Die radikalen Gebetsräume gibt es noch immer. Etwa in der Josefstadt oder Favoriten. Doch der Großteil der Szene hat sich seit dem Terroranschlag neu geordnet. „Sie organisieren sich online, über persönliche Kontakte oder, speziell die Jungen, immer mehr über Social Media“, sagt Moussa Al-Hassan Diaw, Leiter des Vereins Derad.
Ins Netz verlagert
Radikal predigende Imame haben ihr „Geschäft“ ebenso ins Netz verlagert. Ihre Predigten halten sie auf Instagram oder Tiktok. „Dort haben sie ihre Anhängerschaft. Da bilden sich unabhängige, schwer zu kontrollierende Gruppen“, warnt Diaw.
Doch es sind nicht nur Imame. Auch 15-Jährige fühlen sich dazu berufen, ihre Ideologie auf Tiktok zu verbreiten. Manche, sagt Diaw, haben zehn Anhänger, andere 50.
Auch rund um den Praterstern dürften sich entsprechende Gruppierungen junger Männer mit einem radikalen Weltbild bilden.
Ex-Häftlinge als Gefahr
Unter dem Radar der Öffentlichkeit befinden sich aber auch ehemalige Häftlinge. Solche, die bereits nach dem Terrorparagrafen verurteilt wurden. Einen entsprechenden Fall in Wien schätzt Diaw als besonders heikel ein. Konkret geht es um einen Tschetschenen, der mit seiner Frau zum IS reisen wollte. „Hier gibt es ein äußerst aufgeladenes Gedankengut. Öffentlich hinterlässt der Mann keine Spuren. Doch in Gesprächen mit Klienten taucht er immer wieder auf.“ Noch in der Justizanstalt habe er versucht, sein Gedankengut unter die Leute zu bringen. Obwohl eine Abschiebung möglich wäre, werde der Mann in Österreich geduldet.

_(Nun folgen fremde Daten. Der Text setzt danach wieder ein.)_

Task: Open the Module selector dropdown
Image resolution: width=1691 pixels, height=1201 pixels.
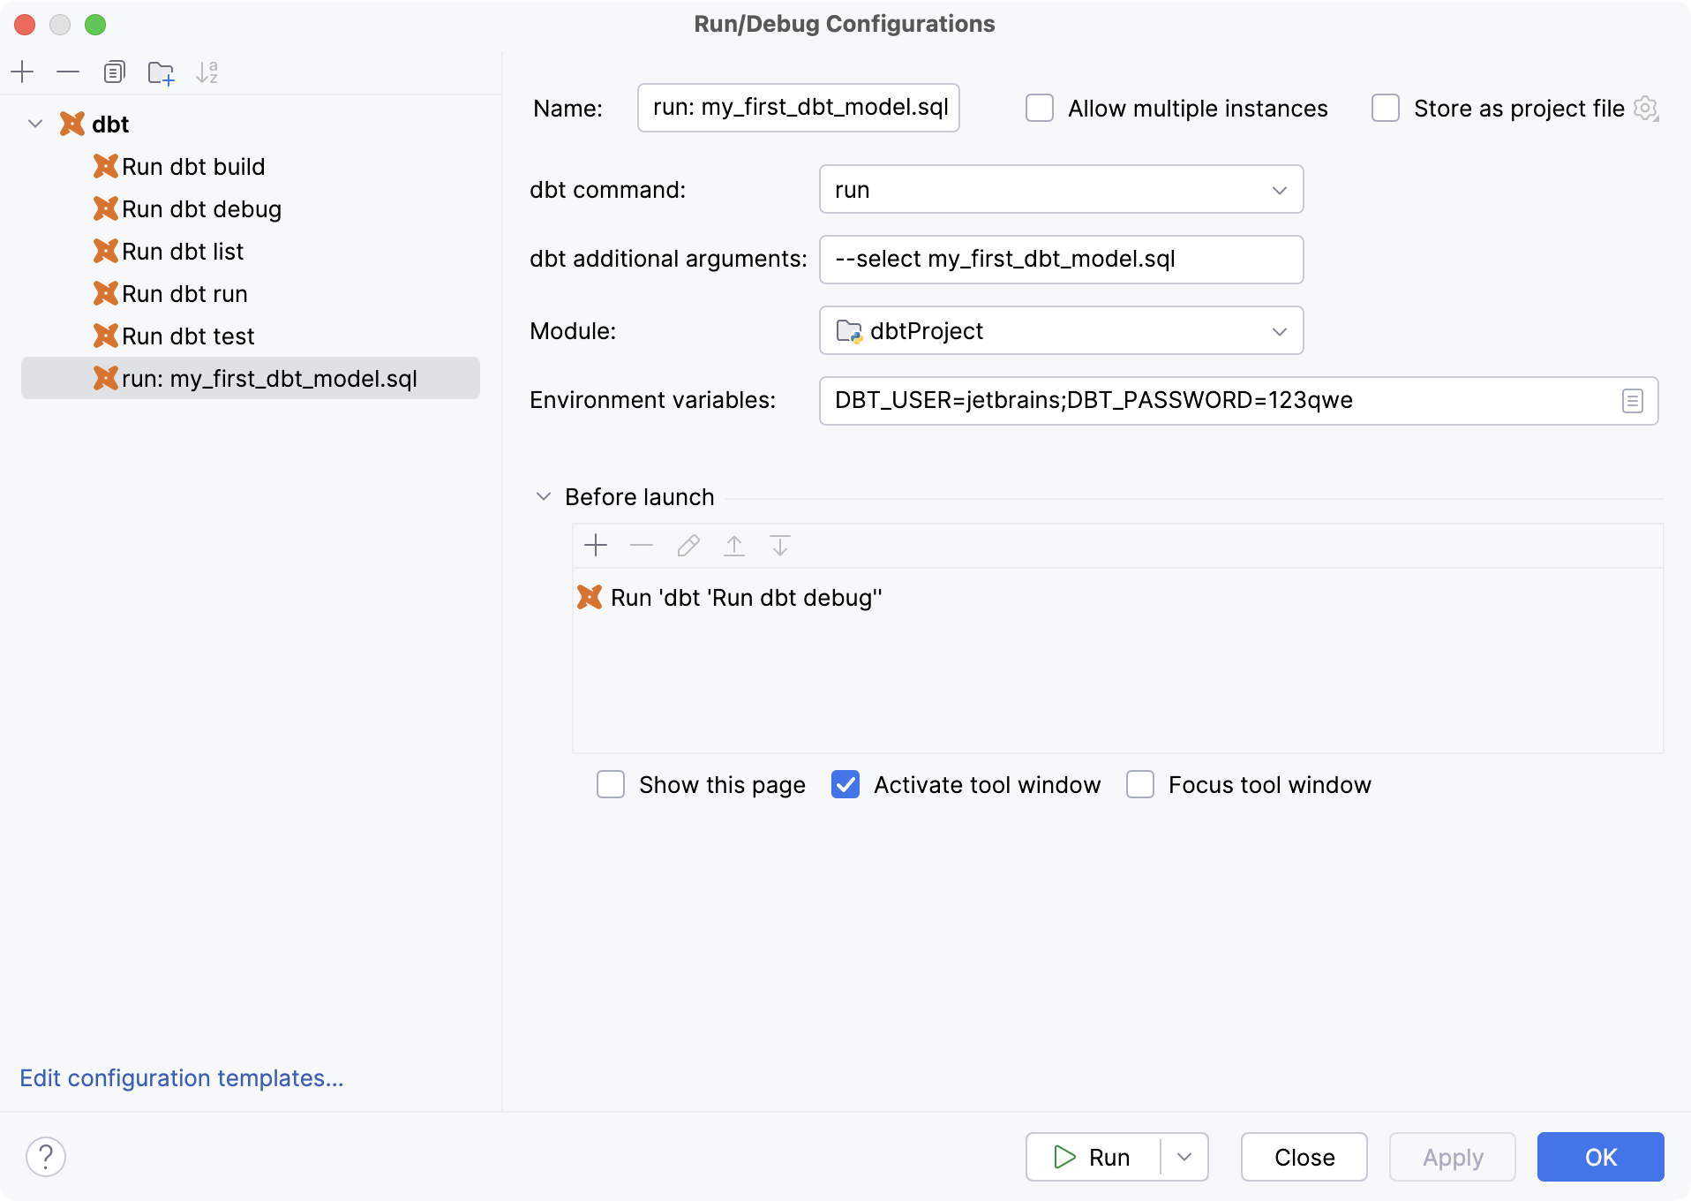Action: [1281, 331]
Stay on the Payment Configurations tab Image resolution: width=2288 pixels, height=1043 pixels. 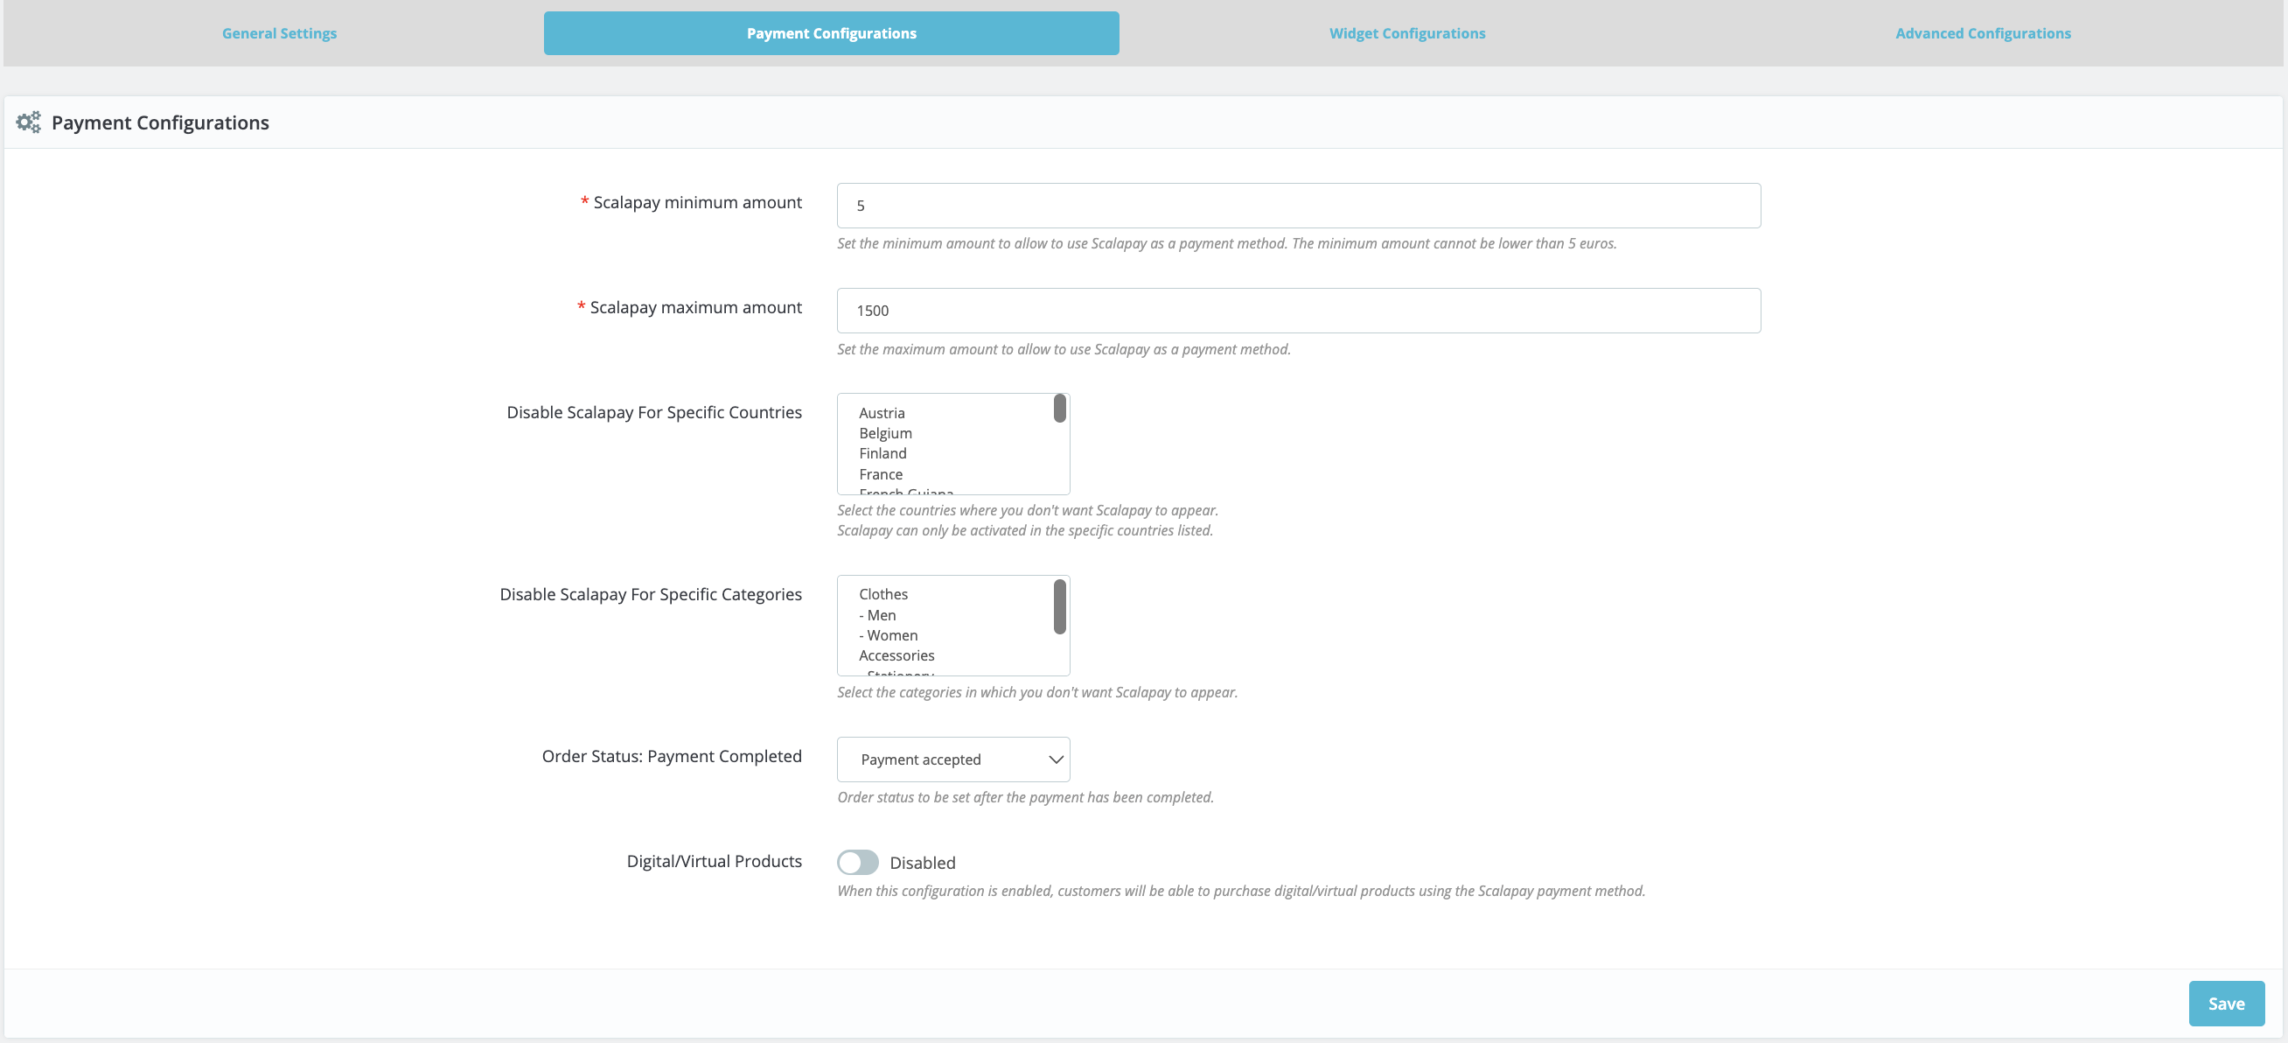pyautogui.click(x=830, y=33)
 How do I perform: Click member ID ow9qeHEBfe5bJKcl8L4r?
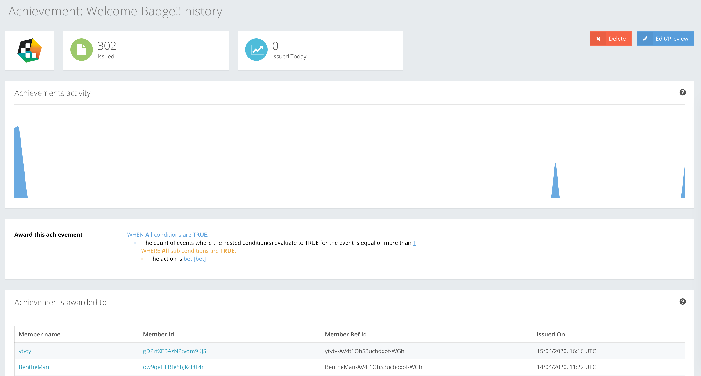click(173, 367)
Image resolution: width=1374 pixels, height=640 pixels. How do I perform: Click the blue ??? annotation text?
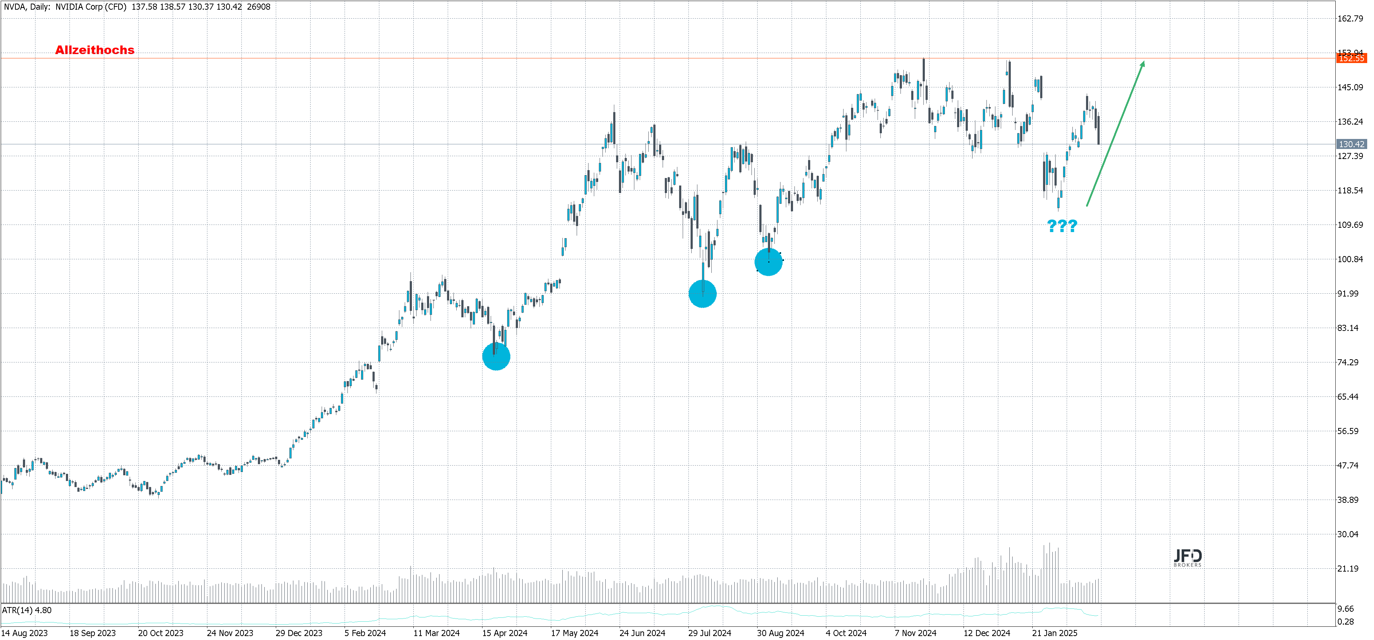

Aktuell werde von Gewalt gegen „Ungläubige“ nur gesprochen. „Aber wer die Bereitschaft zur Gewalt verbalisiert, der ist auch bereit, sie umzusetzen“, warnt Diaw. „Alles andere ist Sozialromantik, die an der Realität vorbeigeht.“
Räume vermietet
Ein Blick zurück zur Hasnerstraße: Die Räume wurden in der Zwischenzeit neu vermietet. Angeblich für Lagerzwecke. Das bezweifeln Bewohner und Anrainer. „Vor allem abends und am Wochenende kommen viele junge Männer hierher“, schildert ein Bewohner. „Sie rauchen Shisha. So viel, dass ich es in meiner Wohnung riechen kann“, ärgert er sich.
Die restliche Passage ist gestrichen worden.